Aim: Ischemia-reperfusion (I-R) produces reactive oxygen species (ROS) that damage cells and favour cytotoxicity and apoptosis in peripheral artery disease (PAD) patients. Since brief episodes of I-R (ischemic conditioning) protect cells against ischemic harms, we evaluated whether a short-course of supervised treadmill training, characterized by repeated episodes of I-R, makes peripheral blood mononuclear cells (PBMCs) from PAD patients with intermittent claudication more resistant to I-R injuries by reducing oxidative stress and by inducing an adaptative response of unfolded protein response (UPR) and nuclear factor-E2-related factor (Nrf2) pathway expression.Methods: 24 PAD patients underwent 21 sessions of treadmill training and a treadmill test as indicator of acute response to I-R.Results: Maximal and pain free walking distance improved (p＜0.01), whereas LDH leakage and apoptosis of PBMCs decreased (p＜0.01); plasma malondialdehyde and ROS generation in PBMCs declined, while plasma glutathione augmented (p＜0.01).
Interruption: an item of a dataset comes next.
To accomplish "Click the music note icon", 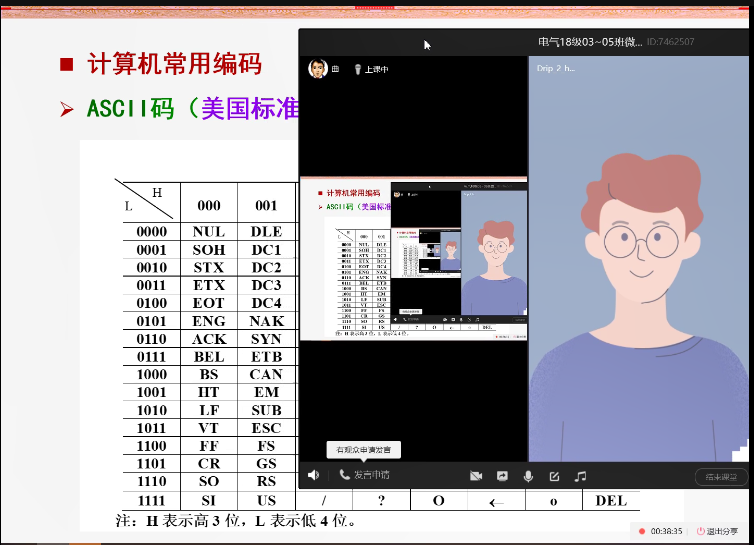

Moreover we demonstrated an up-regulation of UPR and Nrf2 expression in PBMCs (p＜0.01). To understand whether treadmill training may act as a trigger of ischemic conditioning, we examined the effect of repeated episodes of I-R on adaptative response in PBMCs derived from the patients. We showed an up-regulation of UPR and Nrf2 gene expression (p＜0.01), while oxidative stress and cytotoxicity, after an initial increase, declined (p＜0.01). This positive effect on cytotoxicity was reduced after inhibition of UPR and Nrf2 pathways.Conclusions: Treadmill training in PAD patients through UPR and Nrf2 up-regulation may trigger hypoxic adaptation similar to conditioning, thus modifying cell survival.